Exercise data:
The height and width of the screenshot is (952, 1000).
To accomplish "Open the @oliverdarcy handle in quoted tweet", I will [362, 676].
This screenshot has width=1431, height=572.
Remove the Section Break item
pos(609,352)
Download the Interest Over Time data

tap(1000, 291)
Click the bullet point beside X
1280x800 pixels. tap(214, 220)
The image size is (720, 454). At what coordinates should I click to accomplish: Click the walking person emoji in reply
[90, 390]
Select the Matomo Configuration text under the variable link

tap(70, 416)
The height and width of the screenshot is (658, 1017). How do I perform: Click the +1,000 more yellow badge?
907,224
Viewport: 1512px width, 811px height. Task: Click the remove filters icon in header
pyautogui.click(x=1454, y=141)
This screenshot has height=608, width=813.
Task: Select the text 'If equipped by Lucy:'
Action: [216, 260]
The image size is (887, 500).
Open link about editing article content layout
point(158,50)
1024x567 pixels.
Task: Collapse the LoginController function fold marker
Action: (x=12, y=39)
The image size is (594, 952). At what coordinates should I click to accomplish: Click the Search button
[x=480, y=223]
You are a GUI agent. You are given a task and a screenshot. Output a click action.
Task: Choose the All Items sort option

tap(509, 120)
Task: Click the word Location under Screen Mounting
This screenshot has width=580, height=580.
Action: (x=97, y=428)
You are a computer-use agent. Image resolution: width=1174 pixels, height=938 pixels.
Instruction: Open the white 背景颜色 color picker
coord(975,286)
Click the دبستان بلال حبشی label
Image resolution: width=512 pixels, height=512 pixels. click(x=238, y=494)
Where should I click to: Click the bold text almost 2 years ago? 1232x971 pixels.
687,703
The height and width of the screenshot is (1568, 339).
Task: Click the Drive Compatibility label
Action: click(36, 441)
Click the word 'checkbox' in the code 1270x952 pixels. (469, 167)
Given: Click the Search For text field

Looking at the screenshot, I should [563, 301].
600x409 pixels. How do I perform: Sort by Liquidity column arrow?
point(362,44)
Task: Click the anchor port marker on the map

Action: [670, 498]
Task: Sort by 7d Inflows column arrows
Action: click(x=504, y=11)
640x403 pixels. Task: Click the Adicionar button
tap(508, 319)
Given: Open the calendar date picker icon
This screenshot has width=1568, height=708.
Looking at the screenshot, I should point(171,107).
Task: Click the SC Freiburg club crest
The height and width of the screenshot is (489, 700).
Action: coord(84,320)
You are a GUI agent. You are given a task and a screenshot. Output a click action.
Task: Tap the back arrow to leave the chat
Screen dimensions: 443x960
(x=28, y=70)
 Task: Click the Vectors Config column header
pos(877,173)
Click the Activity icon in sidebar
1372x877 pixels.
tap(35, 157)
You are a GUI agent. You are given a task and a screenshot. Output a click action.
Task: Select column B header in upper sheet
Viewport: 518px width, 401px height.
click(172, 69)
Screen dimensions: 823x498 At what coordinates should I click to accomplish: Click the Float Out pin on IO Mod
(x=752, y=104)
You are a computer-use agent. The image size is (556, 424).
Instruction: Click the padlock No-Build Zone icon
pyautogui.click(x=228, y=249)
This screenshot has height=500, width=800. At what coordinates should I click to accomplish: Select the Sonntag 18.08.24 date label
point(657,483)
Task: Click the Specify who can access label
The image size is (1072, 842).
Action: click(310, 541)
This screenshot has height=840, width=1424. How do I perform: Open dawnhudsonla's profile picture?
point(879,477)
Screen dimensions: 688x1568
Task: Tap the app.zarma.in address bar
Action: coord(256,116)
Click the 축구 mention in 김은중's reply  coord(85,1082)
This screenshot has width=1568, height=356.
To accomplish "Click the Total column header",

Problem statement: Give the lines exactly as they stand, from the line with "Task: Click the Specify who can access label" through the end of the material.

Answer for this exercise:
Task: Click the Specify who can access label
The image size is (1072, 842).
Action: click(310, 541)
This screenshot has height=840, width=1424. How do I perform: Open dawnhudsonla's profile picture?
point(879,477)
Screen dimensions: 688x1568
Task: Tap the app.zarma.in address bar
Action: coord(256,116)
Click the 축구 mention in 김은중's reply  coord(85,1082)
This screenshot has width=1568, height=356.
To accomplish "Click the Total column header",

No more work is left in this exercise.